:: The problem ::
Copy exactly the stretch of data below from the line with "Screen dimensions: 600x508" through the line with "Task: Click the Judo federation logo", including both of those lines.

▼

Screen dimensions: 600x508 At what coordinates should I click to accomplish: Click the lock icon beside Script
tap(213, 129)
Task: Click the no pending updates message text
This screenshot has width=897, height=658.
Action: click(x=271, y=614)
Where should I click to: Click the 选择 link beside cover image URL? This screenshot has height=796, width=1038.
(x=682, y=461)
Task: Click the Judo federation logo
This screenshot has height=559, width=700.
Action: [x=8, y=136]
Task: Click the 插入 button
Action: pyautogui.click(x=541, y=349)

▲
▼

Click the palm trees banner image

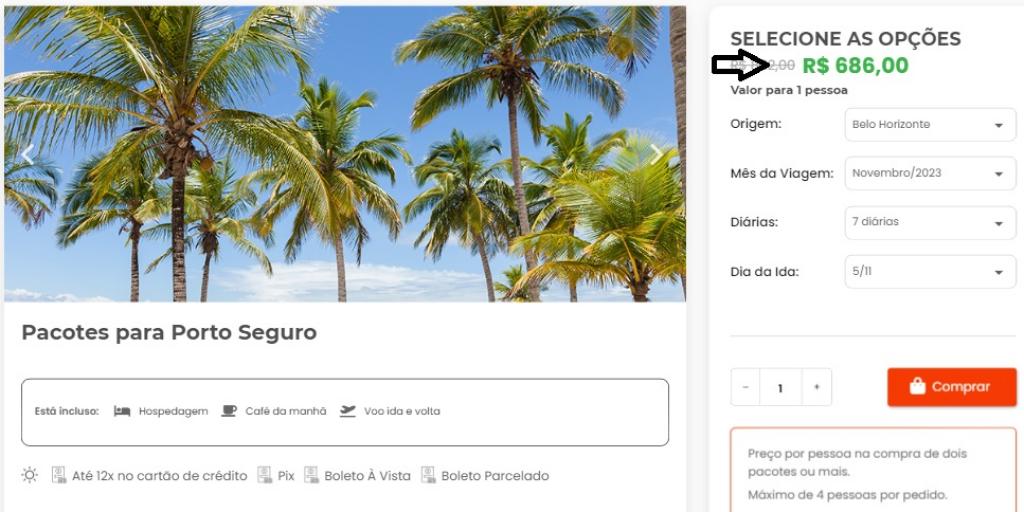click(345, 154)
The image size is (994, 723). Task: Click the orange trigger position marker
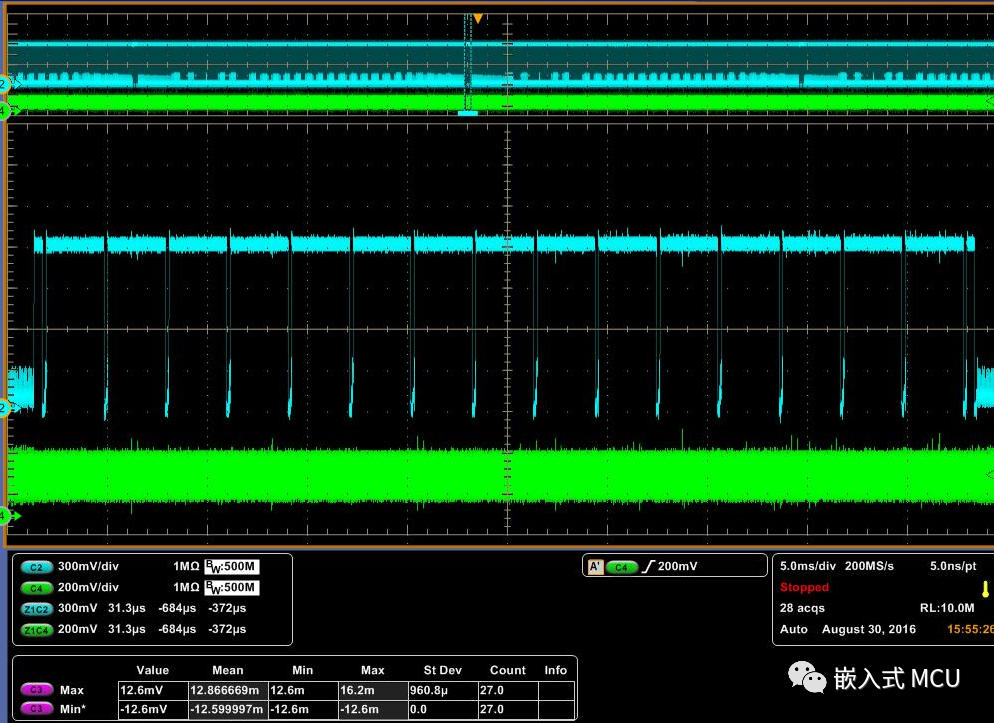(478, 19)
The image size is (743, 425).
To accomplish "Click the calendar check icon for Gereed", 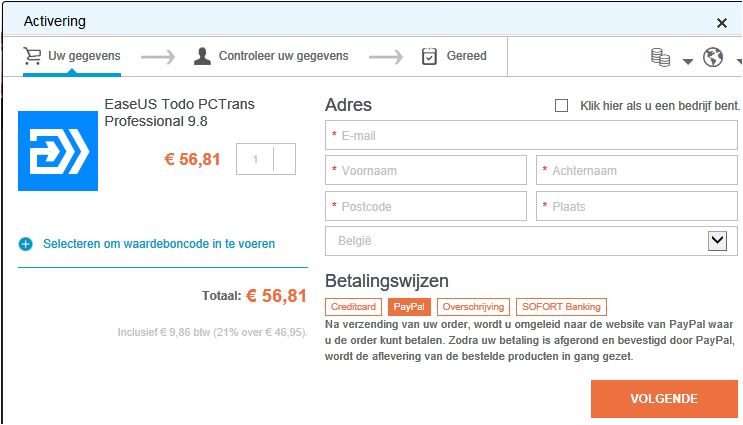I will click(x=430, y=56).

▲
▼

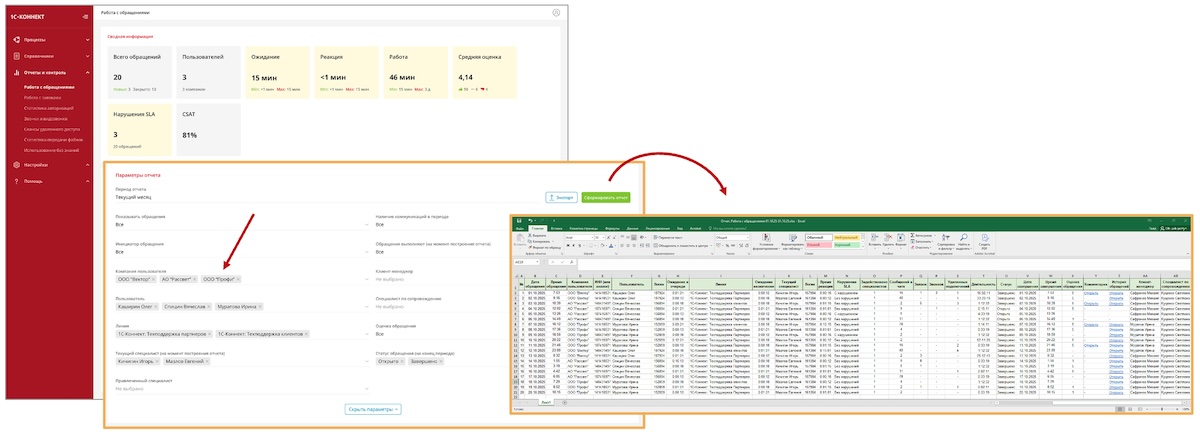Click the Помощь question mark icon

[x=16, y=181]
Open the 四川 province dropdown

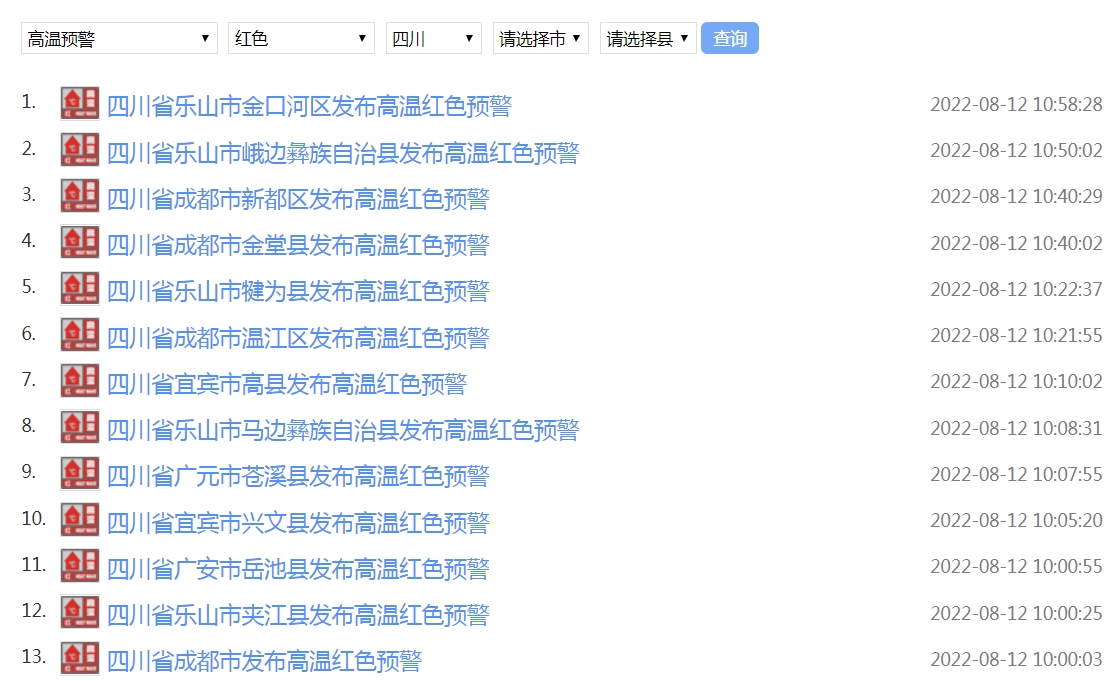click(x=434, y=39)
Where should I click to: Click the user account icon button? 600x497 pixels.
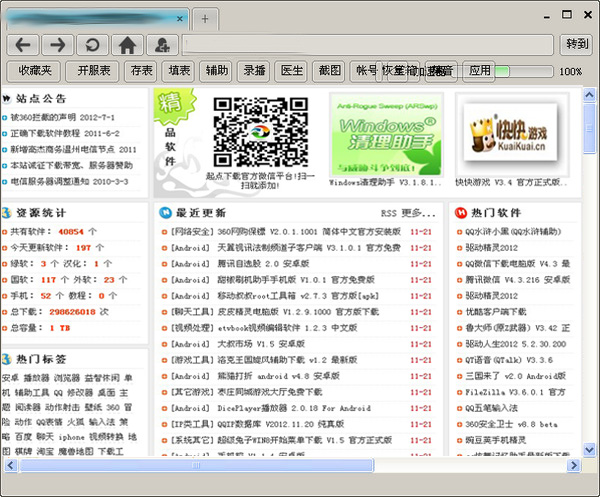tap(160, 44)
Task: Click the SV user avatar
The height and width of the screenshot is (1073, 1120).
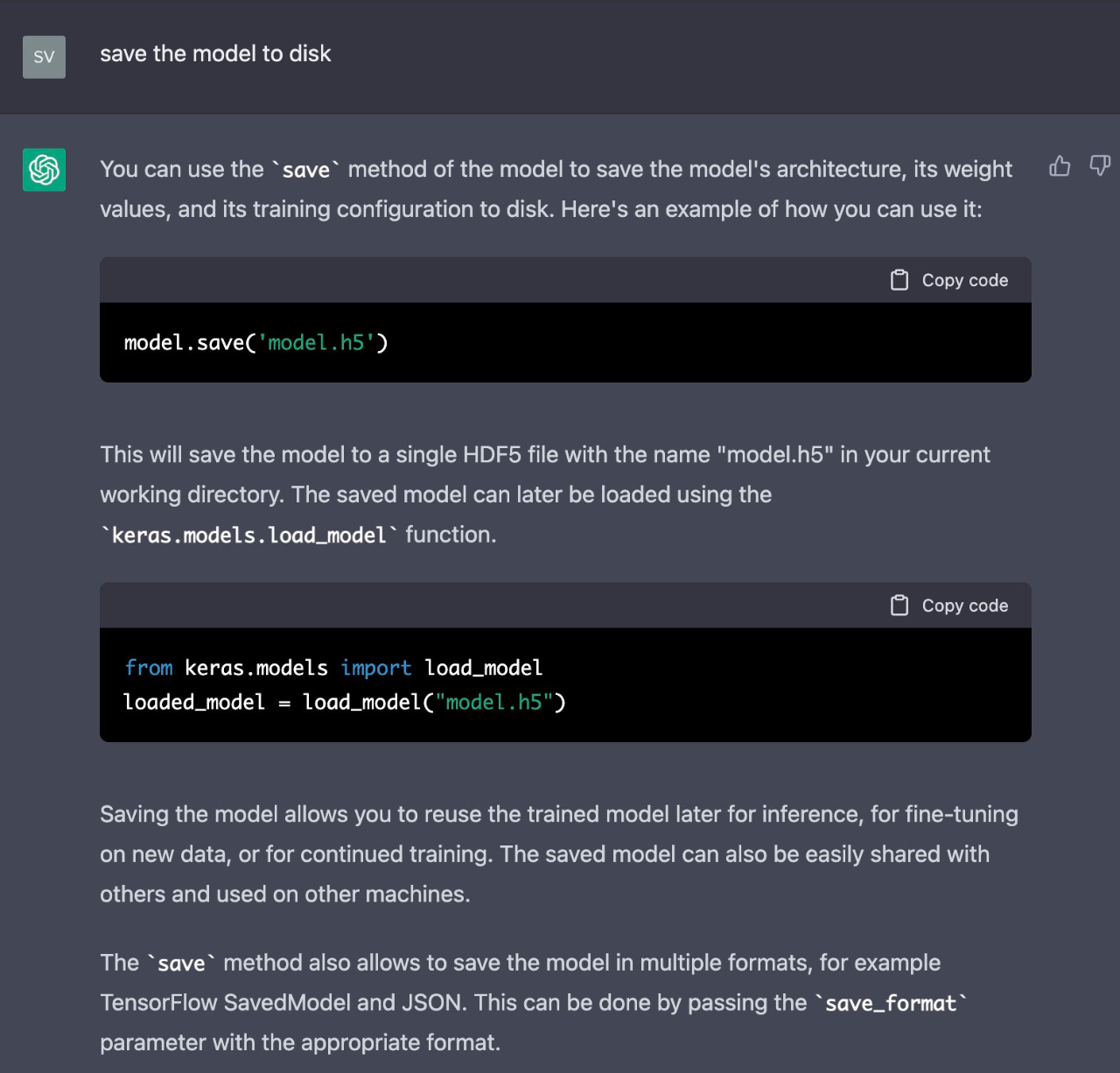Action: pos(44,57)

▲

:: Output below ::
Screen dimensions: 600x508 At what coordinates should I click to accomplish: Click the lock icon beside Script
tap(213, 129)
Task: Click the no pending updates message text
This screenshot has width=897, height=658.
Action: click(x=271, y=614)
Where should I click to: Click the 选择 link beside cover image URL? This screenshot has height=796, width=1038.
(x=682, y=461)
Task: Click the Judo federation logo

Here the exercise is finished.